Passage given:
Mitigating XSS - Why Input Validation is Bogus

Ask any security guy/gal about how to best mitigate cross-site scripting (XSS) and what is the answer? It’s some variation on validating input. Look at my own writings about this topic and what will you find? Variations on the input validation theme. Input validation is a great solution for new applications, but it’s a horrible choice for existing applications.

Why this change of heart? Well, this is something that’s been coming for a quite a while. I’ve become more and more disillusioned with input validation. Let’s start with some basics.

The first few reasons are well written about. Black-lists, whether syntactic or semantic, suffer the problems of black-lists: they can only look for known bad data. Not only that, but they often prevent good data from being input.

White-lists are then given as the answer. But, I’ve been had a nagging suspicion that syntactic white-lists are useless except for a small number of highly structured types. What’s worried me is that when writing several language compilers I’ve always had cases where I had to write syntax rules that were more lenient than the language allowed and then sort out the problem in semantic analysis. This implementation restriction was due to the limitations of my parsers and my parsers were a lot more sophisticated then the reg-exp parsers in many validation frameworks. So, syntactic white-lists have to let “bad data” through; not a fool proof solution.

Semantic white-lists? Well, these are great for enumerations, but is all input enumerations?

Input rows:
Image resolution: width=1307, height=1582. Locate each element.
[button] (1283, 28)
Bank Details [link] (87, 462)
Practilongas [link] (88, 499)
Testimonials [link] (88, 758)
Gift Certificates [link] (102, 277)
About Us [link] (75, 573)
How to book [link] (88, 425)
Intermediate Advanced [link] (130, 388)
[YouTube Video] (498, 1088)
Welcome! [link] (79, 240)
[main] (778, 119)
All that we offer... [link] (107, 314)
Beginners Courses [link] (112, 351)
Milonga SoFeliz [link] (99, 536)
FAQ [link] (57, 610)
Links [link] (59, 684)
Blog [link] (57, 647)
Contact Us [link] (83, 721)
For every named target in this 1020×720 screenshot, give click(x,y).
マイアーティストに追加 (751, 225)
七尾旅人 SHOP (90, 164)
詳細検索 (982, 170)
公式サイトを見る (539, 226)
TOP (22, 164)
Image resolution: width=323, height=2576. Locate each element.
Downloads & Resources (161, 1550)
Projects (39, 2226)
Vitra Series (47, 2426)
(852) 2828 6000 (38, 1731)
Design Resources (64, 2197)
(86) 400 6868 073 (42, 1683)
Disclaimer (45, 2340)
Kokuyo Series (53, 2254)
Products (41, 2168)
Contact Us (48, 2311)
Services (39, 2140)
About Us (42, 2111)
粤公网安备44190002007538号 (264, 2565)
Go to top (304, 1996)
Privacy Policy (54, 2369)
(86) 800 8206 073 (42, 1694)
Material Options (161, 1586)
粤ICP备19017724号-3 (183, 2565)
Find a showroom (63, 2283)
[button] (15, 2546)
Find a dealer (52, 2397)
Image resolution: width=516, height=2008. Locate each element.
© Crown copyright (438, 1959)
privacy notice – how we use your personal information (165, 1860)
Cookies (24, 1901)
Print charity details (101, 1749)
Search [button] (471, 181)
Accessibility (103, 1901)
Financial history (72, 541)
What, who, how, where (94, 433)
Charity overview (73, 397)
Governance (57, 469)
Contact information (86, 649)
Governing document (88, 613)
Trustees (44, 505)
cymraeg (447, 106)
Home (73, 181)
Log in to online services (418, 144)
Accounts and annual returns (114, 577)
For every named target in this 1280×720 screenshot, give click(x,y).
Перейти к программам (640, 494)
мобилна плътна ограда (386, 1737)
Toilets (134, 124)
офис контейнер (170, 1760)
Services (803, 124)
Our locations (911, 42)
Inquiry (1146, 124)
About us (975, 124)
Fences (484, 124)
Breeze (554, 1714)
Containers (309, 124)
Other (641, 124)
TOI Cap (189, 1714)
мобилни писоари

Problems:
1. From the rows above, put the part that opens with the line containing "Links [link] (59, 684)" and closes with the line containing "Projects (39, 2226)" into a numbered list, including both of those lines and leaving out any blank lines.
2. Write what follows the last sentence of the piece on mitigating XSS with input validation.

Expected responses:
1.
1. Links [link] (59, 684)
2. Blog [link] (57, 647)
3. Contact Us [link] (83, 721)
4. For every named target in this 1020×720 screenshot, give click(x,y).
5. マイアーティストに追加 (751, 225)
6. 七尾旅人 SHOP (90, 164)
7. 詳細検索 (982, 170)
8. 公式サイトを見る (539, 226)
9. TOP (22, 164)
10. Image resolution: width=323, height=2576. Locate each element.
11. Downloads & Resources (161, 1550)
12. Projects (39, 2226)

2.
Don’t even get me started about GET versus POST.

Where does this leave us? Well, it leaves us with writing guidance that looks like a patch-work quilt. You use semantic white-lists here, but not there. You use syntactic white-lists for some kinds of data, but they will let bad data through.

So, here’s the nail in the output validation coffin. Let’s say you had a sizeable application with lots of fields of different types. What are you going to do? Take a swing that you can figure how the right type of input validation? What if you get it wrong? Well, if you get input validation wrong you just broke some percentage of your existing installed base. How large a percentage - you don’t know.

Why not just go with an output encoding solution? Yes, it seems like you’re snipping off the leaves of the tree. Yes, you need to build some way to tag output so that your test team can test that you’ve snipped off all of the leaves.

When I think about this problem as managing risk, Am I worried about the N% of the XSS bugs I’ve not fixed or the N% of the input fields I’ve now broken? I dunno about you, but I’d rather not break something that worked and have to “roll back” that fix - thus [re-]opening up an XSS vulnerability.

Technorati Tags: ,

6 Responses to “Mitigating XSS - Why Input Validation is Bogus”

  1. Andy Steingruebl Says:

    I was going to respond to Pravir’s earlier piece on this, but I’ll just do it here.

    From an architectural basis we often have 1 place where input can enter our system (at least direct user input) but multiple places where we consume that data downstream.

    Input = web application
    Consumer = web application, administration interface, messagebus, database, shell script, ETL job, batch report writer, etc.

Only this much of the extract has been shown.